● **TO DO**
[1] In the ergodicity proof, what do irreducibility and stationarity force every bounded harmonic function for $P$ to be?
[2] Carry on the ergodicity proof from its final displayed line.

● **TEXT PROVIDED**
[proofplan]
We prove ergodicity by using the invariant-set characterization. When $P$ is irreducible, a shift-invariant event is measurable, modulo null sets, with respect to the future tail $\sigma$-algebra; conditioning this event on the present state gives a bounded harmonic function for $P$. Irreducibility and stationarity force every bounded harmonic function to be constant, and martingale convergence then forces the invariant event to have measure $0$ or $1$. Conversely, if $P$ is reducible, a proper closed communicating class gives a proper shift-invariant event.
[/proofplan]
[step:Set up the coordinate maps and the invariant-set criterion]
Let $A$ denote the finite state space of the Markov shift, with $X = A^{\mathbb{Z}}$. For each $n \in \mathbb{Z}$, define the coordinate map
\begin{align*}
\xi_n: X &\to A \\
x &\mapsto x_n .
\end{align*}
Write $\pi_i := \pi(\{i\})$ for $i \in A$, and, for $C \subseteq A$, write
\begin{align*}
\pi(C) := \sum_{i \in C} \pi_i .
\end{align*}
We take $A$ to be the support of the stationary distribution, so $\pi_i > 0$ for every $i \in A$.
For $m \geq 0$, define the future $\sigma$-algebra
\begin{align*}
\mathcal{F}_m^+ := \sigma(\xi_m,\xi_{m+1},\xi_{m+2},\ldots)
\end{align*}
and the finite-time forward filtration
\begin{align*}
\mathcal{G}_m := \sigma(\xi_0,\xi_1,\ldots,\xi_m).
\end{align*}
The future tail $\sigma$-algebra is
\begin{align*}
\mathcal{T}^+ := \bigcap_{m=0}^{\infty} \mathcal{F}_m^+ .

● **PROVIDED MATERIAL**

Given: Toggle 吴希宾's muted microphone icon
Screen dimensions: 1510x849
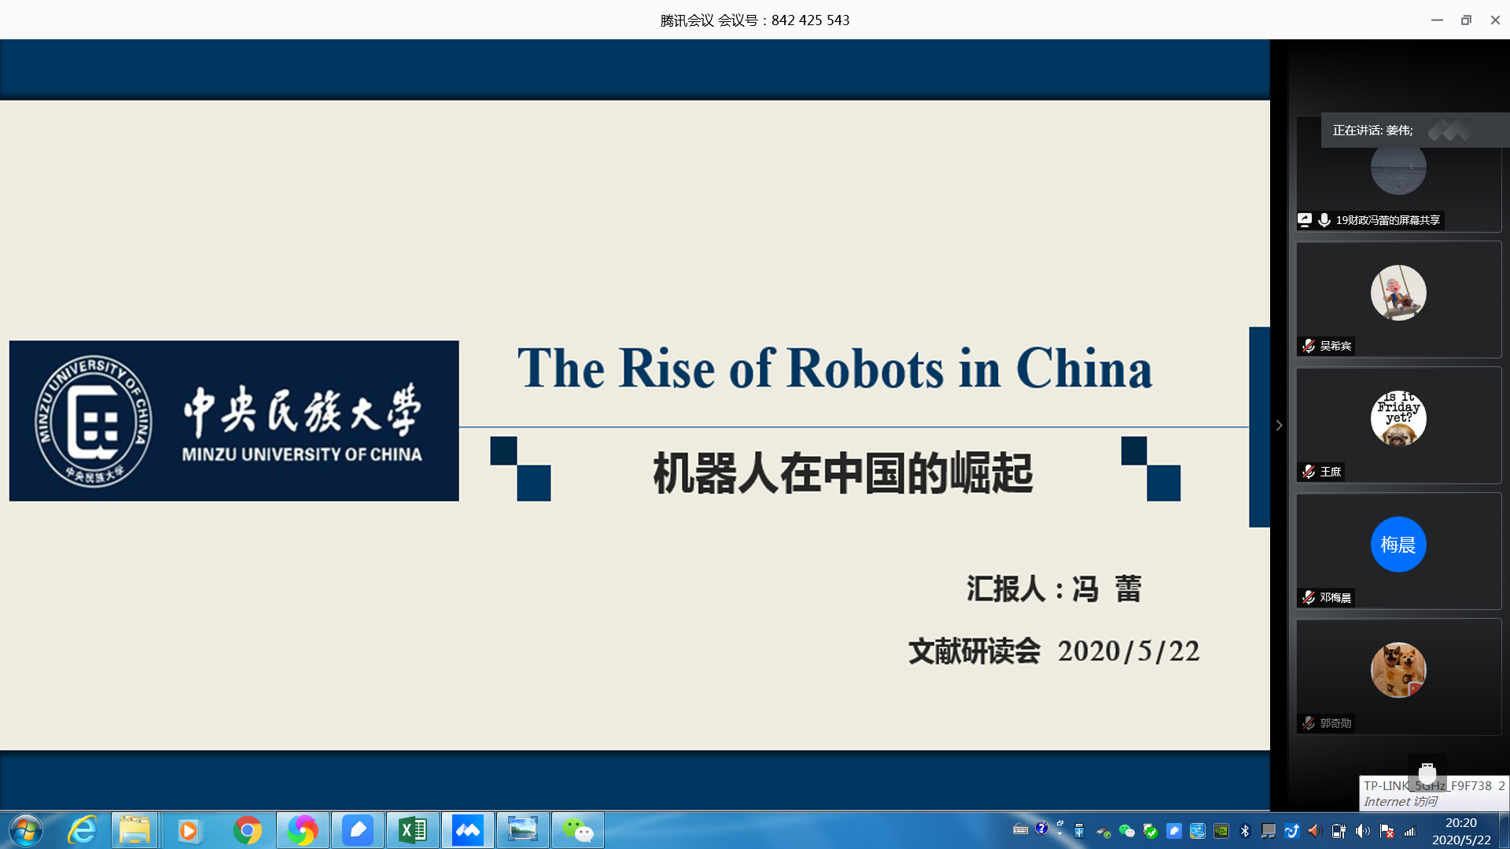Looking at the screenshot, I should tap(1309, 346).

● **ANSWERS FOR THE TASKS**
[1] Constant.

[2]
\end{align*}
By the [Equivalence of Ergodicity Conditions](/theorems/3444), since $\mu$ is $\sigma$-invariant by stationarity of $\pi$, the Markov shift is ergodic if and only if every $E \in \mathcal{B}$ satisfying
\begin{align*}
\mu(E \triangle \sigma^{-1}E)=0
\end{align*}
has $\mu(E) \in \{0,1\}$.
[/step]
[step:Represent every invariant event as a future-tail event]
Let $E \in \mathcal{B}$ satisfy $\mu(E \triangle \sigma^{-1}E)=0$. Then, for every $n \geq 1$,
\begin{align*}
\mu(E \triangle \sigma^{-n}E)=0 .
\end{align*}
Because $\mathcal{B}$ is generated by finite coordinate cylinders, for every $\varepsilon > 0$ there exists a cylinder event $C_\varepsilon \in \sigma(\xi_{-r},\ldots,\xi_r)$, for some $r \geq 0$, such that
\begin{align*}
\mu(E \triangle C_\varepsilon) < \varepsilon .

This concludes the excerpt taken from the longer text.